Based on review of facility documents, medical records (MR), and staff interview (EMP), it was determined that the facility failed to ensure the Gift of Life monthly report was reconciled with the facility death list for two of eight deaths (MR16 and MR17).

Findings include:

Review on December 11, 2025 of the facility policy, "Organ and/or Tissue Donation", last reviewed January 29, 2025, revealed "Policy: In accordance with Pennsylvania's Uniform Anatomic Gift Act as amended December 1994 (PA Act 102), all acute hospitals are required to develop policies and procedures to ensure the routine referral of all deaths or pending deaths to their regional Organ Procurement Organization (OPO) for the determination of medical suitability for organ tissue and eye donations with attending physician or his/her designee. ..."

Review on December 11, 2025 of the "Death Summary Report from December 1, 2024 to February 28, 2025," revealed MR17 expired on February 24, 2025.

Review on December 11, 2025, of "Donation & Referral Activity Report for Bucktail Medical Center February 1, 2025 - February 28, 2025," revealed MR 16 expired on February 7, 2025.

Interview with EMP3 on December 11, 2025, at 1115 confirmed the findings noted above.
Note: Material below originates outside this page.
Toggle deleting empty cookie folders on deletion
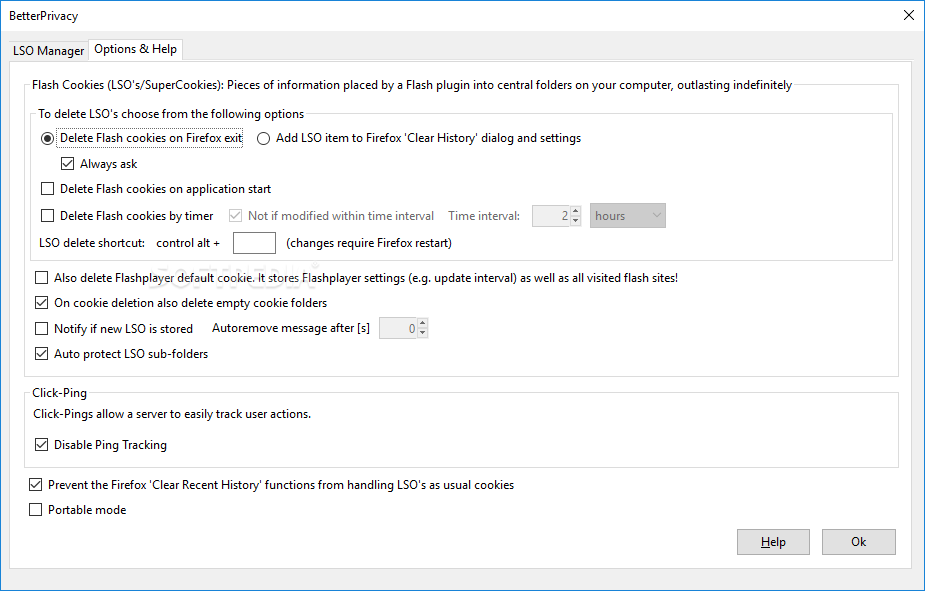The image size is (925, 591). (x=42, y=303)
EMP3 revealed the facility death summary report from December 1, 2024 to February 28, 2025, was missing documentation of MR16 death on February 7, 2025. EMP3 revealed the Donation & Referral Activity Report dated February 1, 2025 - February 28, 2025, was missing documentation MR17 death on February 25, 2025. EMP3 confirmed these reports are to be reconciled monthly when the facility receives their OPO report.